*** Data extract
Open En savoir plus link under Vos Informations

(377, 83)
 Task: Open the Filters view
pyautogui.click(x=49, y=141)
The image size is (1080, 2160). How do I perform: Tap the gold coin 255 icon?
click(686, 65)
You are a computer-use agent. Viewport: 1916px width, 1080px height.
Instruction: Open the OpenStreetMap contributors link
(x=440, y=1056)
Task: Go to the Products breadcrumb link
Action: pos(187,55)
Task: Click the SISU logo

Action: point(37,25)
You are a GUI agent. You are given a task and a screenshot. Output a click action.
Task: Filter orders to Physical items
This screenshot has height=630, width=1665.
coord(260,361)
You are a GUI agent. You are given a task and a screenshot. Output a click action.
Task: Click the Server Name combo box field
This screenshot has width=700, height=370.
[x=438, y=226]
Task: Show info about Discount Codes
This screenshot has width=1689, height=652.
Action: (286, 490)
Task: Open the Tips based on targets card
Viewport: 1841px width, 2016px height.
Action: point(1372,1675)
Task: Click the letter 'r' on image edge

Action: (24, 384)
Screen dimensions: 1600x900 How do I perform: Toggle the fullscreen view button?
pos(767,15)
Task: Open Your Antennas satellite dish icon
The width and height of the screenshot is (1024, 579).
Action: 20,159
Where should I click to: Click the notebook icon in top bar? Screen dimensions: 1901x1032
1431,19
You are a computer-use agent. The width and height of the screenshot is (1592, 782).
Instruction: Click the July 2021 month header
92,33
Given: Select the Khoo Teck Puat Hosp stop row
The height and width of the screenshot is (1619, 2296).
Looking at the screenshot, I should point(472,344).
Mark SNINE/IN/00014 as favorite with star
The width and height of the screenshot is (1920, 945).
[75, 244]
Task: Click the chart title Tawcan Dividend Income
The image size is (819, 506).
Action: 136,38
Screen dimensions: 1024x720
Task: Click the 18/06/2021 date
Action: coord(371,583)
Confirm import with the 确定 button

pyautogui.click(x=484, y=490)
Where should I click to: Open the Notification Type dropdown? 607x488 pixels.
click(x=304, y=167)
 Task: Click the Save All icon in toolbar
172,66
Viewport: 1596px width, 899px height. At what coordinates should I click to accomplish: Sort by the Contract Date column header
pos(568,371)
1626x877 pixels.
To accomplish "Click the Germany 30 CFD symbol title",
******
## What needs to be done:
Reproduce the rows verbatim, starting from the first line and ending with the line that contains "Action: (24, 384)", with both of those lines included.

## Result below:
Open En savoir plus link under Vos Informations

(377, 83)
 Task: Open the Filters view
pyautogui.click(x=49, y=141)
The image size is (1080, 2160). How do I perform: Tap the gold coin 255 icon?
click(686, 65)
You are a computer-use agent. Viewport: 1916px width, 1080px height.
Instruction: Open the OpenStreetMap contributors link
(x=440, y=1056)
Task: Go to the Products breadcrumb link
Action: pos(187,55)
Task: Click the SISU logo

Action: point(37,25)
You are a GUI agent. You are given a task and a screenshot. Output a click action.
Task: Filter orders to Physical items
This screenshot has height=630, width=1665.
coord(260,361)
You are a GUI agent. You are given a task and a screenshot. Output a click action.
Task: Click the Server Name combo box field
This screenshot has width=700, height=370.
[x=438, y=226]
Task: Show info about Discount Codes
This screenshot has width=1689, height=652.
Action: (286, 490)
Task: Open the Tips based on targets card
Viewport: 1841px width, 2016px height.
Action: point(1372,1675)
Task: Click the letter 'r' on image edge

Action: (24, 384)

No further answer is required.